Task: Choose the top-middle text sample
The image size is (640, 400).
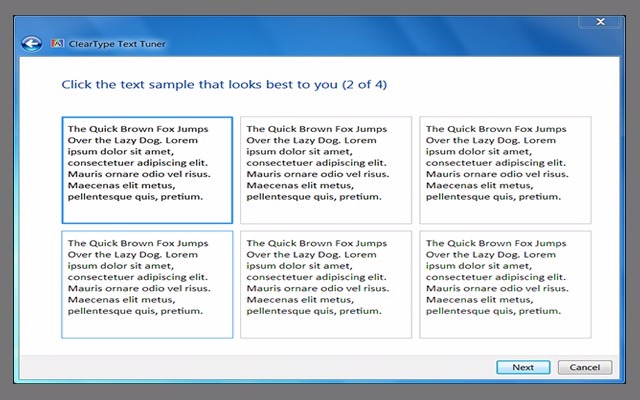Action: point(326,169)
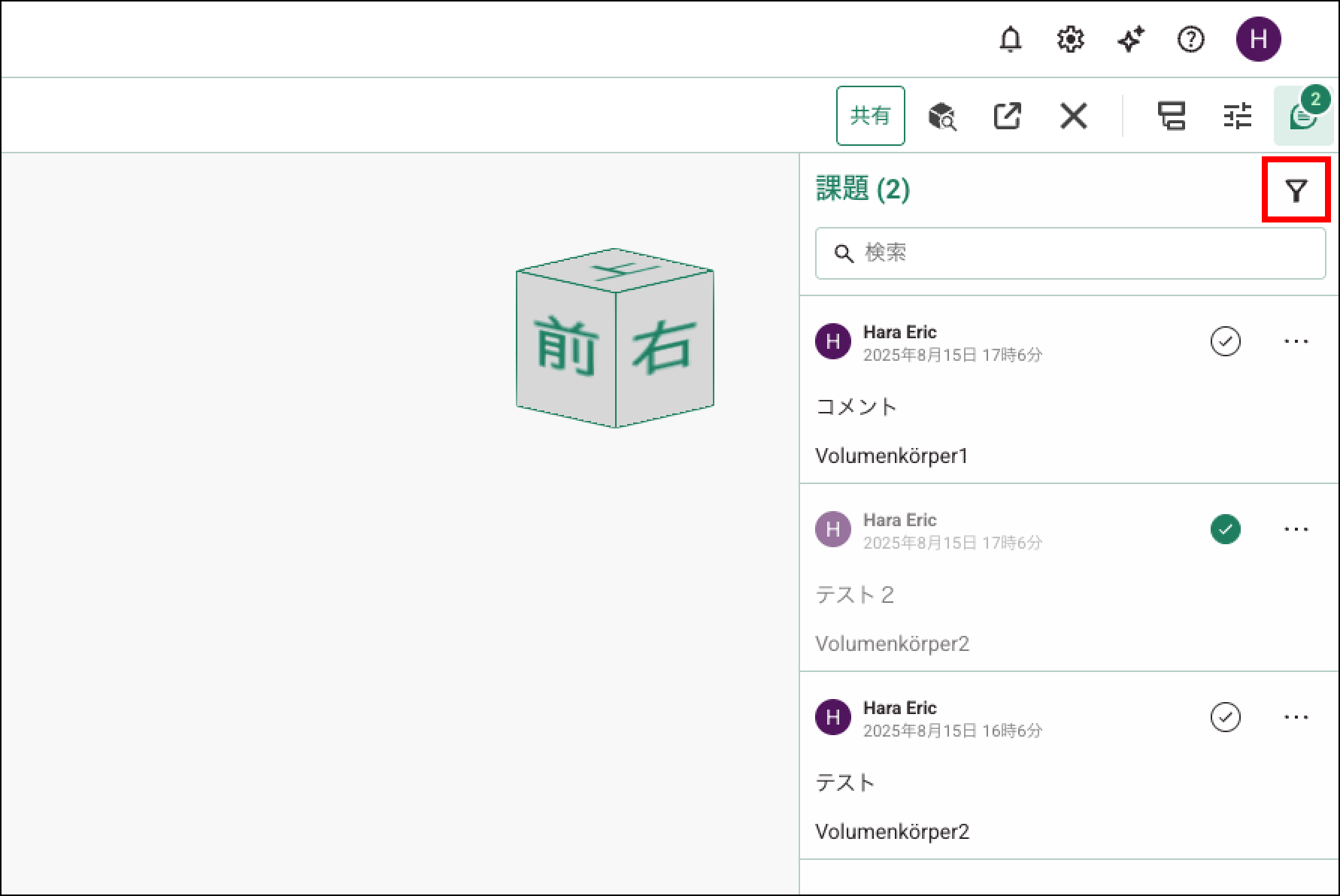Viewport: 1340px width, 896px height.
Task: Open more options for コメント issue
Action: tap(1296, 341)
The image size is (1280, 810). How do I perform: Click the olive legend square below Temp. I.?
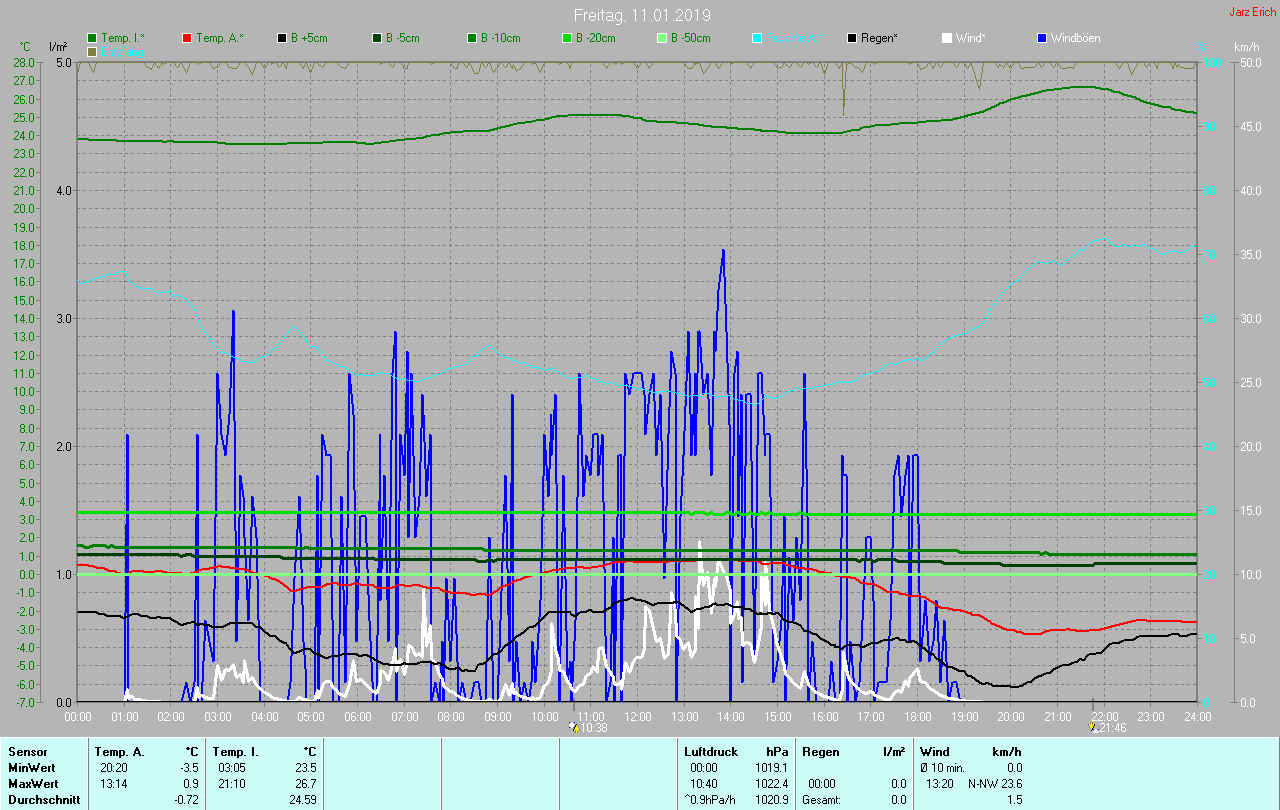click(x=92, y=51)
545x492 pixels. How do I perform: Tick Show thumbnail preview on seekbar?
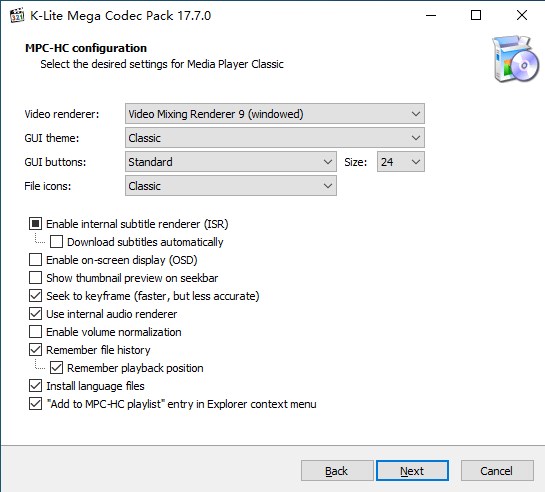point(35,278)
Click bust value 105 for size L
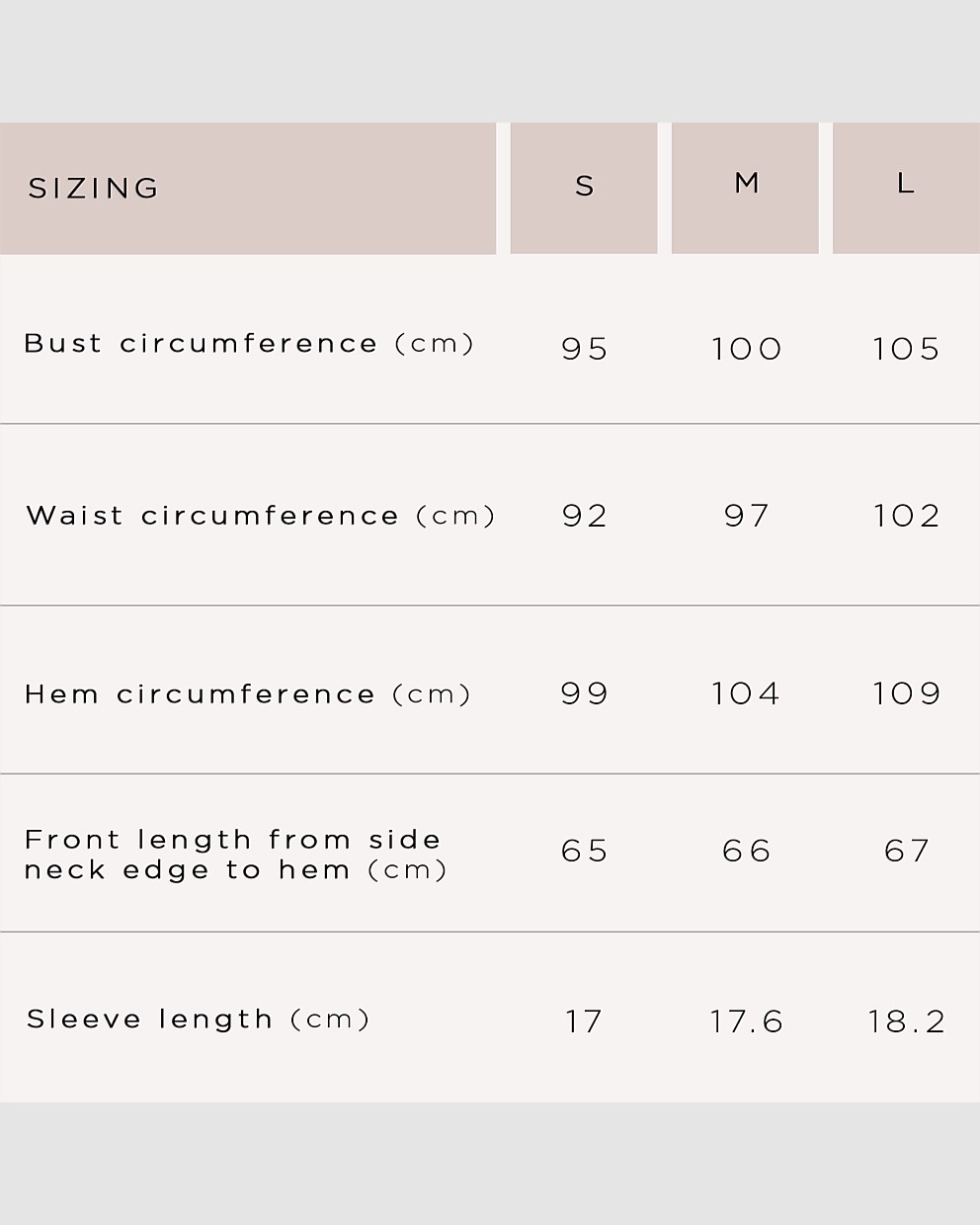 [x=906, y=349]
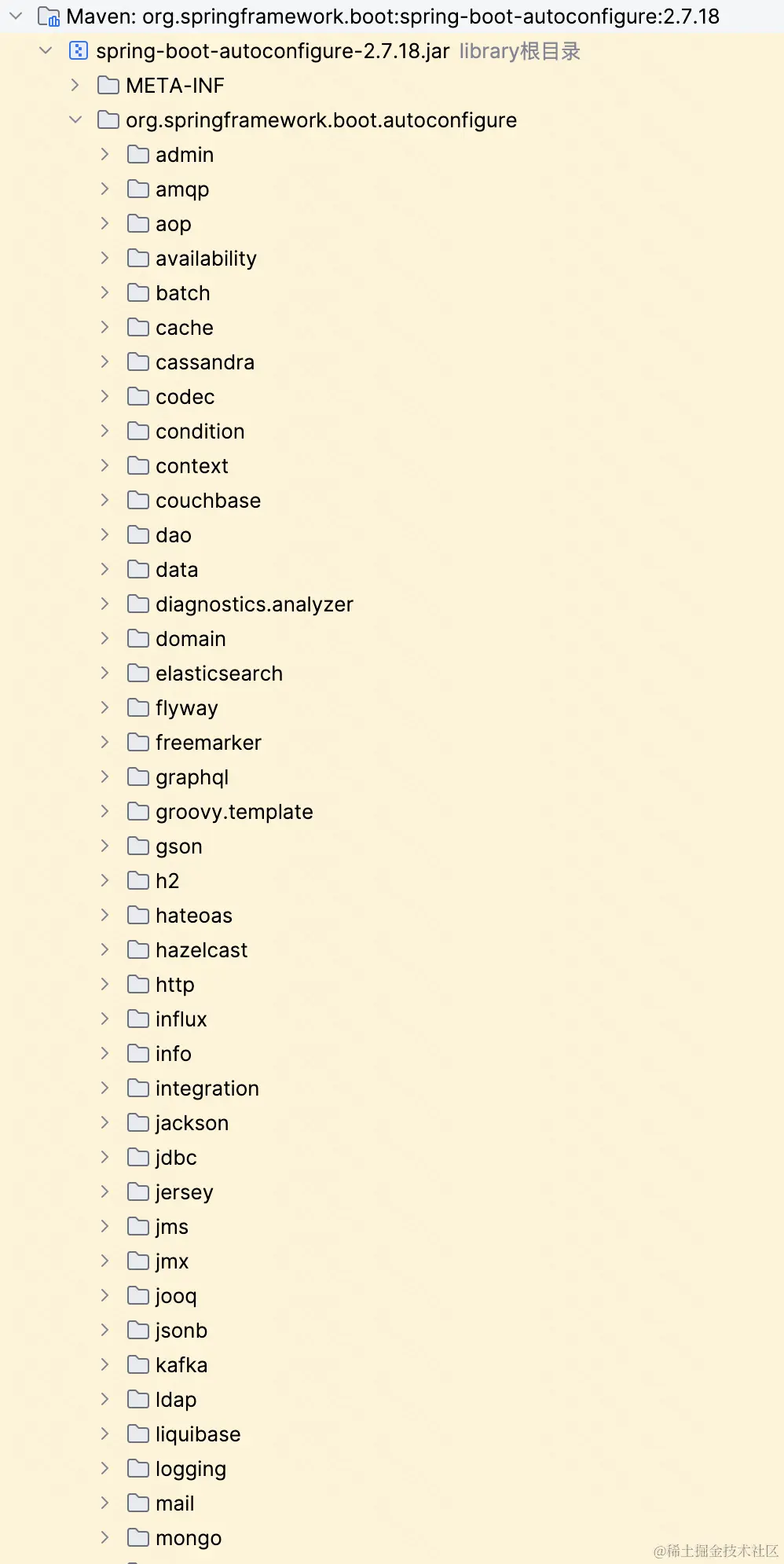Collapse the org.springframework.boot.autoconfigure package
The width and height of the screenshot is (784, 1564).
tap(75, 120)
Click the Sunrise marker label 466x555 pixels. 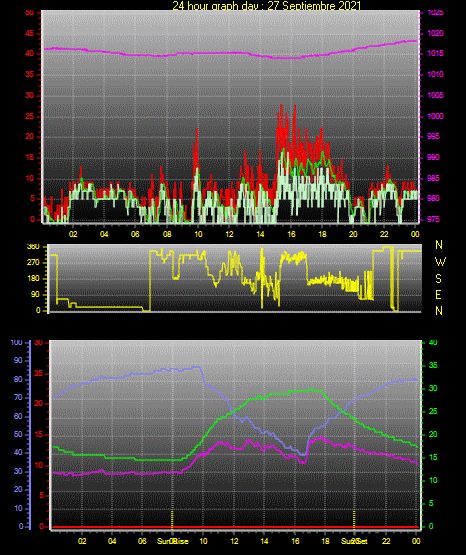[173, 541]
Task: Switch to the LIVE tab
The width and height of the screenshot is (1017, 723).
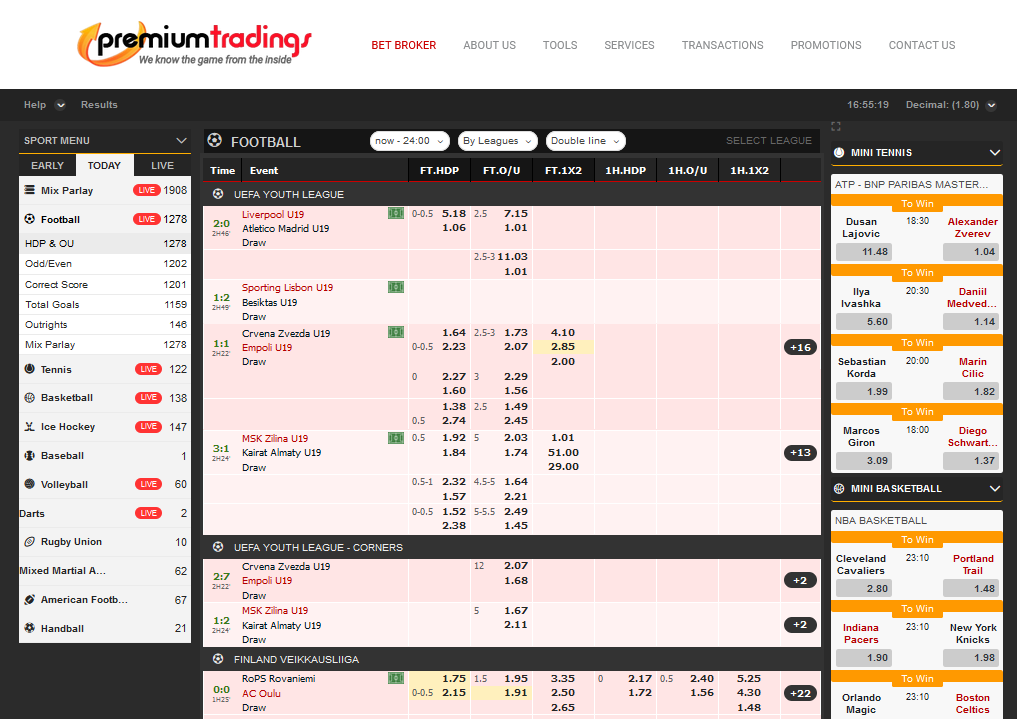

□ □ □ □ □ □ □

» WHAT IS NEEDED
Give again, word for word, the lines above from the one with "Task: Switch to the LIVE tab" through the final line of the data, both ends included. Do not copy any picture.

» SOLUTION TO THE PROBLEM
Task: Switch to the LIVE tab
The width and height of the screenshot is (1017, 723).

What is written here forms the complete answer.